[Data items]
====

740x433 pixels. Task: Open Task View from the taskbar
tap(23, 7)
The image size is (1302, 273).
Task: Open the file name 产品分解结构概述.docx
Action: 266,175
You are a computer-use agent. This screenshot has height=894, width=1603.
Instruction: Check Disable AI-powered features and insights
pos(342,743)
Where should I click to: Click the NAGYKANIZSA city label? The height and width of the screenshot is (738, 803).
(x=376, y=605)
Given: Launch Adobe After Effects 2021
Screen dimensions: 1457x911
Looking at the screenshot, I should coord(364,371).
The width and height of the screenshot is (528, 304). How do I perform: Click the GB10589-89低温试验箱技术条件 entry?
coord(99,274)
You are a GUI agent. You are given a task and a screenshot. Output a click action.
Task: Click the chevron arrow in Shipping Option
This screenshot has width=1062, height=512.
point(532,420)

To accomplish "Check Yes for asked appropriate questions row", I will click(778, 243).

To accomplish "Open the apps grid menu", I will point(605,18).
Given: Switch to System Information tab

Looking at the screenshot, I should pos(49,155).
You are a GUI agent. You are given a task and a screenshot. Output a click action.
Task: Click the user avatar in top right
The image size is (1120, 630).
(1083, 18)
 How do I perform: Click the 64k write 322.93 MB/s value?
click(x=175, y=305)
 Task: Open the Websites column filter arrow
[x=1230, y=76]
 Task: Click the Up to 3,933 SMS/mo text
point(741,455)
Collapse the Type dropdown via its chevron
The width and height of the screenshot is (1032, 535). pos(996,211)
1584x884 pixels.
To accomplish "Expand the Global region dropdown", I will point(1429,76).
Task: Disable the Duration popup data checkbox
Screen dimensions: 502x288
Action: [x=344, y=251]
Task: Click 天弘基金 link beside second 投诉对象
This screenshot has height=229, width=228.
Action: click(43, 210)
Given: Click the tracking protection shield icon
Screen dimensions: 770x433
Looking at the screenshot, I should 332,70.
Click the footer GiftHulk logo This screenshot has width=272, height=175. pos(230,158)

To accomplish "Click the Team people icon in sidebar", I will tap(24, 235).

====

**Direction**
Can you lay out the material above as a JSON list of strings, with one string for each line and no entries for blank lines?

**Answer to this exercise**
[
  "740x433 pixels. Task: Open Task View from the taskbar",
  "tap(23, 7)",
  "The image size is (1302, 273).",
  "Task: Open the file name 产品分解结构概述.docx",
  "Action: 266,175",
  "You are a computer-use agent. This screenshot has height=894, width=1603.",
  "Instruction: Check Disable AI-powered features and insights",
  "pos(342,743)",
  "Where should I click to: Click the NAGYKANIZSA city label? The height and width of the screenshot is (738, 803).",
  "(x=376, y=605)",
  "Given: Launch Adobe After Effects 2021",
  "Screen dimensions: 1457x911",
  "Looking at the screenshot, I should coord(364,371).",
  "The width and height of the screenshot is (528, 304). How do I perform: Click the GB10589-89低温试验箱技术条件 entry?",
  "coord(99,274)",
  "You are a GUI agent. You are given a task and a screenshot. Output a click action.",
  "Task: Click the chevron arrow in Shipping Option",
  "This screenshot has width=1062, height=512.",
  "point(532,420)",
  "To accomplish \"Check Yes for asked appropriate questions row\", I will click(778, 243).",
  "To accomplish \"Open the apps grid menu\", I will point(605,18).",
  "Given: Switch to System Information tab",
  "Looking at the screenshot, I should pos(49,155).",
  "You are a GUI agent. You are given a task and a screenshot. Output a click action.",
  "Task: Click the user avatar in top right",
  "The image size is (1120, 630).",
  "(1083, 18)",
  " How do I perform: Click the 64k write 322.93 MB/s value?",
  "click(x=175, y=305)",
  " Task: Open the Websites column filter arrow",
  "[x=1230, y=76]",
  " Task: Click the Up to 3,933 SMS/mo text",
  "point(741,455)",
  "Collapse the Type dropdown via its chevron",
  "The width and height of the screenshot is (1032, 535). pos(996,211)",
  "1584x884 pixels.",
  "To accomplish \"Expand the Global region dropdown\", I will point(1429,76).",
  "Task: Disable the Duration popup data checkbox",
  "Screen dimensions: 502x288",
  "Action: [x=344, y=251]",
  "Task: Click 天弘基金 link beside second 投诉对象",
  "This screenshot has height=229, width=228.",
  "Action: click(43, 210)",
  "Given: Click the tracking protection shield icon",
  "Screen dimensions: 770x433",
  "Looking at the screenshot, I should 332,70.",
  "Click the footer GiftHulk logo This screenshot has width=272, height=175. pos(230,158)",
  "To accomplish \"Click the Team people icon in sidebar\", I will tap(24, 235)."
]